RELATED: Best Golf Balls For Ladies


Which professional golfers use TaylorMade golf balls?

Where to start! TaylorMade have made huge strides in the golf ball market in recent years with the likes of Rory McIlroy, Dustin Johnson, Collin Morikawa, Tommy Fleetwood, Sergio Garcia, Matthew Wolff, Rickie Fowler, Charlie Hull, Sung Hyun Park, Maria Fassi, Brooke Henderson, and Sierra Brooks.

How do I choose the best golf ball for my game?

Choosing the right golf ball can be a minefield. Between them, the big golf brands (Titleist, TaylorMade, Callaway, Srixon, Bridgestone and Wilson) alone have more than 40 different models to choose between… and that doesn’t include different colour or alignment aid choices.

To the untrained eye, most golf balls promise similar benefits – more speed, more distance, less spin with a driver, more spin with a wedge, along with great feel. Researching them all and testing a few to find one that compliments your game is way beyond the attention span of most club golfers.

But after years of testing and fittings, we know that identifying the right ball for your game and handicap can help lower scores. Like every piece of golf equipment, you need to test it and find out if it’s right for you before putting it into play.

However, we also know that it can be expensive and that you want the best value golf balls for your money.

So where should I start with choosing a golf ball?

Read our brand-by-brand breakdowns of golf balls, along with our guides to the best balls for club golfers, high-handicappers, and low handicappers, and then choose a few models to try.

Some brands even do golf ball fitting days, while others have fitting questionnaires you can fill in on their websites which will help identify the right model for you.

We’d recommend always using the same ball for every round, especially during the main season. Golf is all about consistency, from the swing to your equipment. While it’s tempting to use those balls you find in the rough, you’ve no idea how long they’ve been there, how they were treated, or if they’re right for you.

We’d also avoid lake balls and refurbished. The lure of a bag of TP5s or Pro V1s for half the price can be great, but there are plenty of tests that show the performance levels really suffer, which could cost you vital distance, spin and, ultimately, shots.

And, while you can’t pick the balls you get on the range (unless you’re a Tour Pro), you can choose the balls you use to practice things like chipping, bunker shots, and putting. If you’ve got a ball that you no longer deem fit for putting into play on the course, we’d recommend you keep these to one side for practice as they’ll still give a fairly accurate representation of the ball you’ll use on the golf course.

Ideally, when choosing a ball, you’ll identify some models that are within your category and be able to pick up some sample boxes or just buy a sleeve of three of each of those balls.

If you go to a ball fitting, you’ll be fitted for your 7-iron swing and then you should fit your driver to the ball. 
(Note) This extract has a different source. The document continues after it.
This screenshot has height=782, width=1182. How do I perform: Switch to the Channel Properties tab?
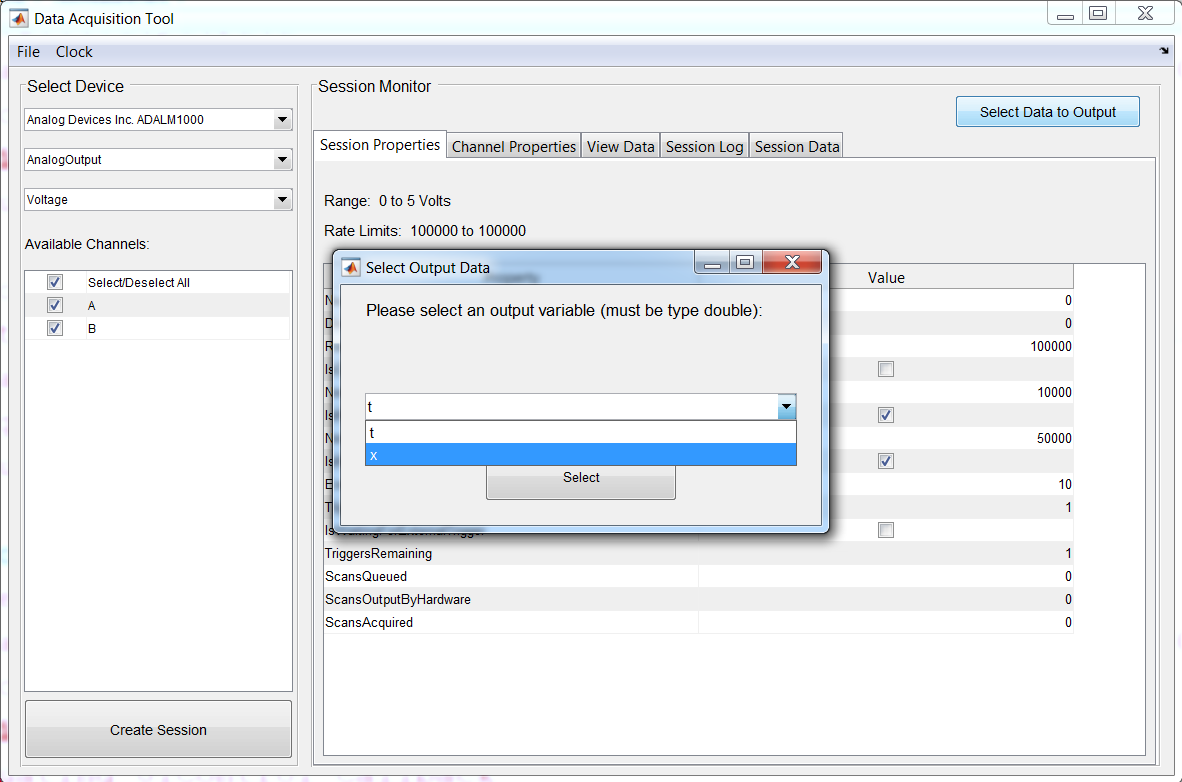pyautogui.click(x=514, y=147)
Then take a selection of golf balls to the practice green and chip and pitch with them to see which model and cover gives you the best results, before putting with your favourite two to see which feels best off the putter face.

How much should I spend on golf balls?

Once you’ve worked out the level of ball that is right for you, you need to be honest about how much you can realistically commit to spending on golf balls in a season and see if that matches up. The typical club golfer gets through six dozen (72) balls a year, so even if you’re using a pretty basic two-piece, you’ll be looking at around £120 minimum. If you play one of the more premium models then it’ll be £240 or upwards.

Keep an eye out for deals. A lot of ball manufacturers do offers where you can buy four dozen for the price of three, and it’s always worth seeing if the price of the previous generation of the same ball drops once the new version goes on sale. We managed to pick up several boxes of TaylorMade’s first-gen Tour Response ball for £20 each when the new model was launched.

And while they might not be the coolest bits of kit, we’d recommend you add a ball retriever to your bag as they can save you a sizeable chunk of cash if you can get your ball back from the pond or bushes.